Reviewed by Robert A. KUGLER , Gonzaga University, SPOKANE, WA 99210
Originally published in Italian Atlante Biblico Interdisciplinare [Rome: Edizioni San Paolo, 1998]) this volume provides a wealth of information in a very small package. Perego's aim to serve those who "wish to deepen their knowledge of the Bible by placing themselves in the wider context of the sacred texts" (p. 13) reveals the character of the atlas. It is clearly intended for a lay audience and it also assumes the reader's assent to the sacred character of the biblical record,that is to say, it assumes that the reader is engaged with the Bible as a matter of faith. Perego keeps the atlas true to these aims throughout. With each of the twenty-four chapters, which cover the scope of the biblical narrative, Perego includes six parts. Taking pride of place are the maps, all of which are handsomely produced. Accompanying the maps are discussions of the literary context, historical setting, archaeological evidence, social setting, and exegetical traditions associated with the biblical portions covered.

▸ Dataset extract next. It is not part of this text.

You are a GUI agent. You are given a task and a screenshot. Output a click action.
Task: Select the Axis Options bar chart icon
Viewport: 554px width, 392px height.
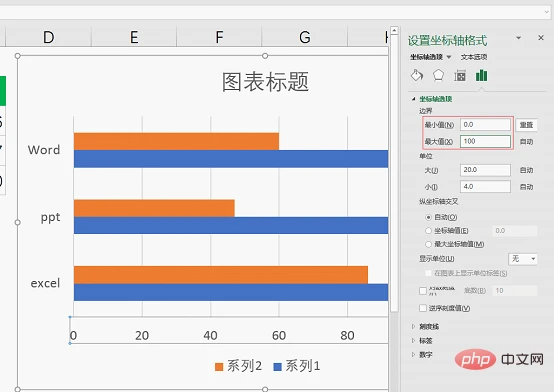pos(482,75)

Although the atlas is aimed at a lay audience, Perego is not fainthearted when it comes to presenting the results of critical scholarship. In virtually all of the sections noted above, but especially in those dealing with the literary, historical, archaeological, and social contexts, he includes many contemporary critical observations on the text and its history. That he does so in such a readable fashion is especially commendable.
It is worth noting that Perego produced most of this volume while in residence at the École Biblique et Archéologique Française in Jerusalem, with the help of Prof. Marcel Baudry, the École's resident authority on the region and its geographical features. Perego took Baudry's instruction well, and has made a very serviceable work from it. The volume is recommended for lay users and parish libraries.